Ric let me just say I enjoyed your post and fully agree with your 'soil philosophy' as it were. But you KNOW after a few weeks at the beach you'd be planting something--then amending the sand...

Warrenton, VA

My dear German friend is saving her fireplace ashes for my garden - true German - waste not, want not! LOL! I am also planning to put charcoal into the soil before plopping in my squash this year - if you get a Southern Exposure Seed catalog, now, that's a WEALTH of information.
We've decided to rent some rototillers before purchasing. Why not experiment with someone else's machines?

Frederick, MD(Zone 6b)

I'm late to this party... but I hire a guy with a tractor-tiller for anything major, especially if I'm tilling a new area for the first or second time.

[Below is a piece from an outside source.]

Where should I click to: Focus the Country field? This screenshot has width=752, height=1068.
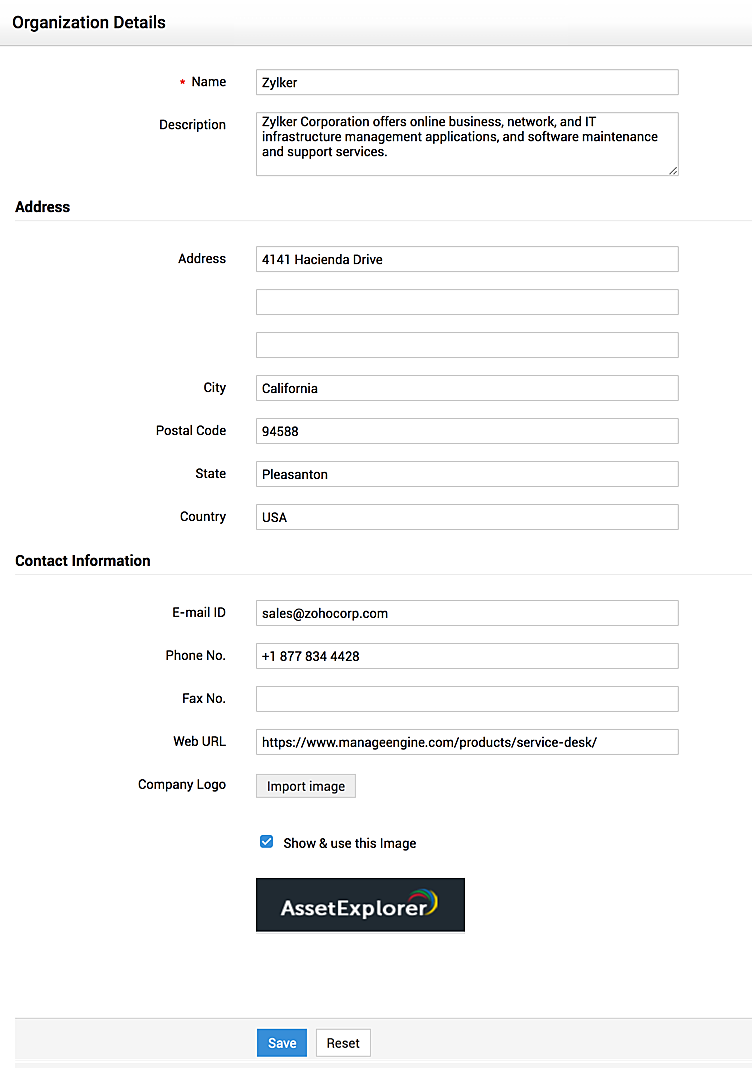click(x=467, y=517)
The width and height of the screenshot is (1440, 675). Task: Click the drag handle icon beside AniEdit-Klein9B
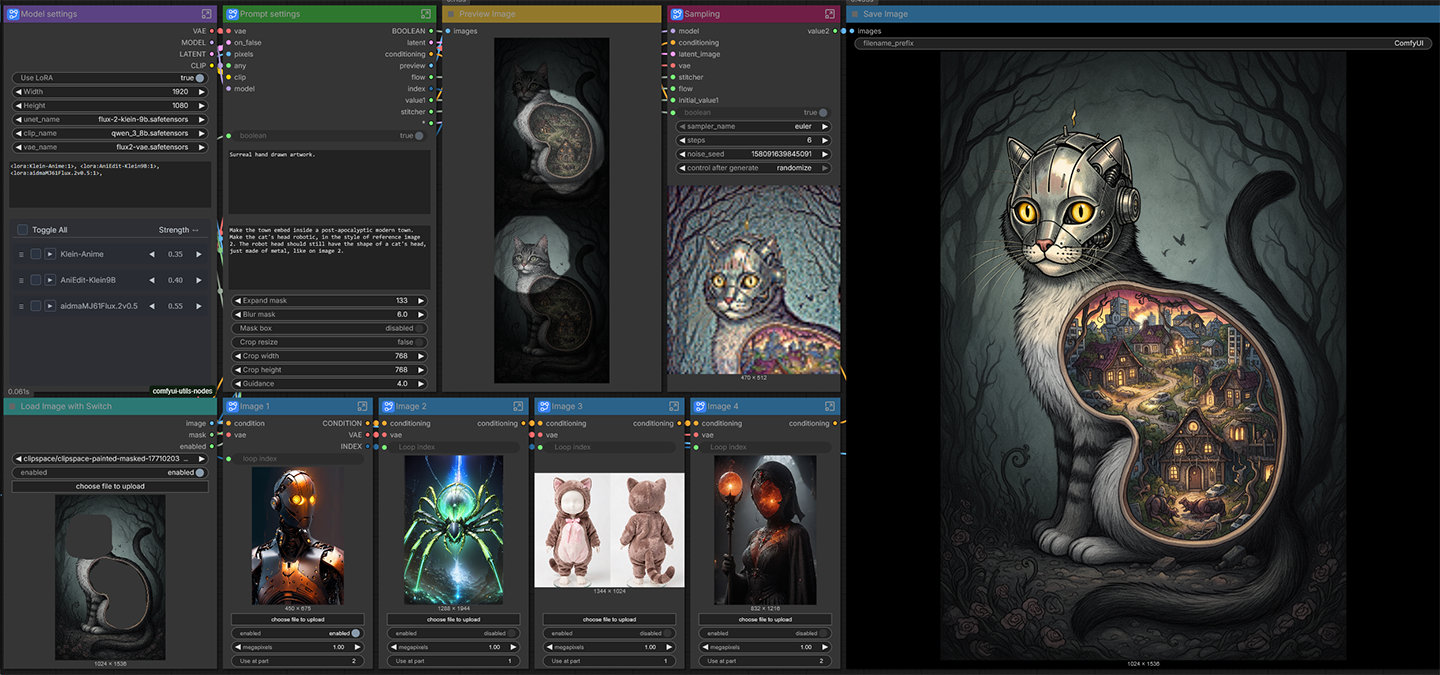click(x=21, y=280)
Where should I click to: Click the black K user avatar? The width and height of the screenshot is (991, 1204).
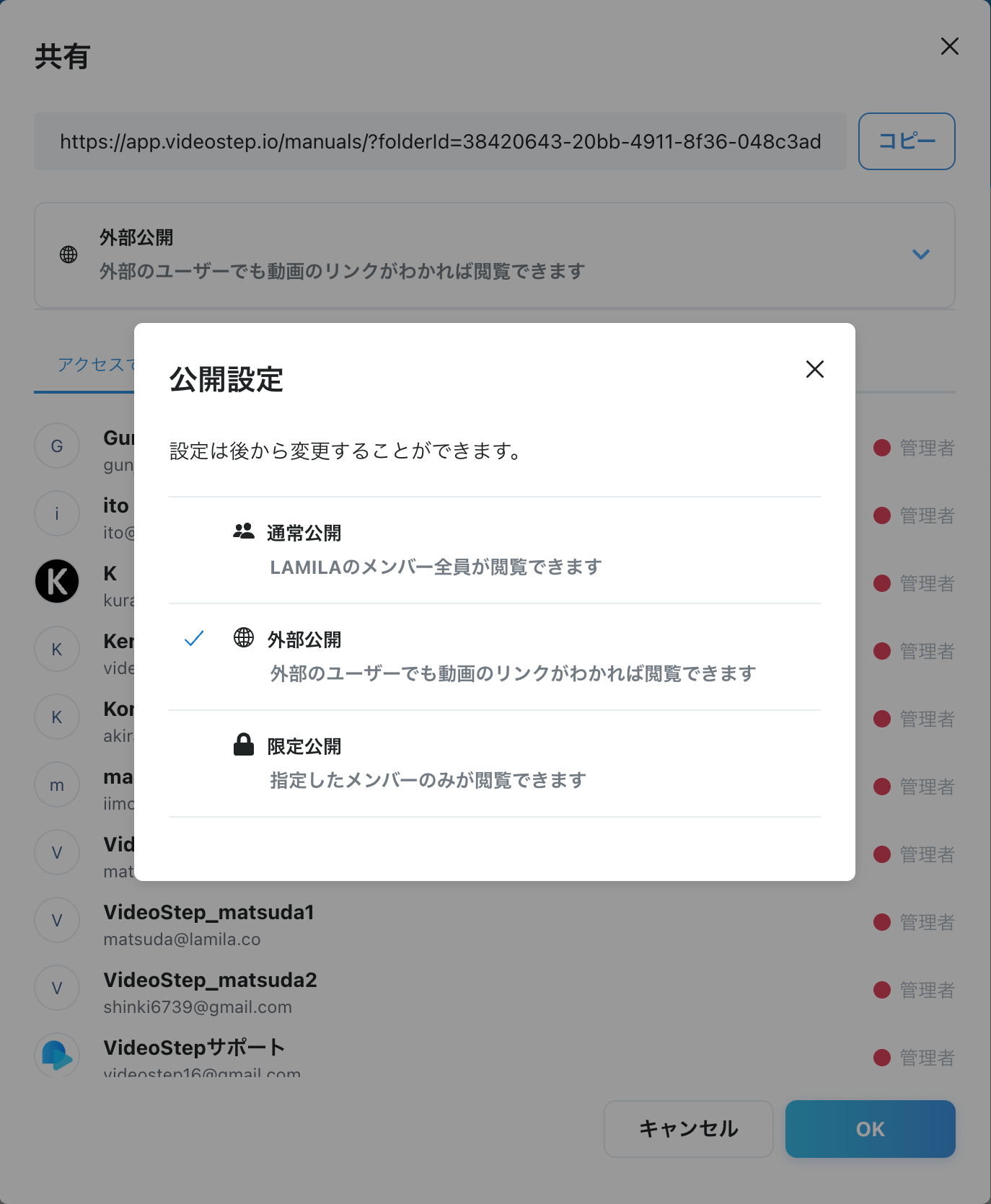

For my own use out there, I have an electric Mantis, which I dearly love and hope to be able to use again this spring (lymphedema issues in one arm). And yes, lots and lots of organic amendments will help!

Carlisle, PA(Zone 6b)

Would you believe that I brought back some of that hard red clay from Central Va. last year because I couldn't get any seeds I brought back the year before to do well in our Pa soil? But I ran the rototillar, myself and put in the garden with the help of a friend because DH was laid up from ankle surgery.

Dover, PA(Zone 6b)

Judy, You didn't need to go to Va. to get hard red clay, York Co. has plenty and is a lot closer. LOL Ric

Carlisle, PA(Zone 6b)

Really? York County? Never knew that. Well, I wanted to make darned good & sure the seeds germinated. They would come up in our soil but die eventually & I wanted to be able to get the flowers in Central Virginia to come up and flower & produce more seeds.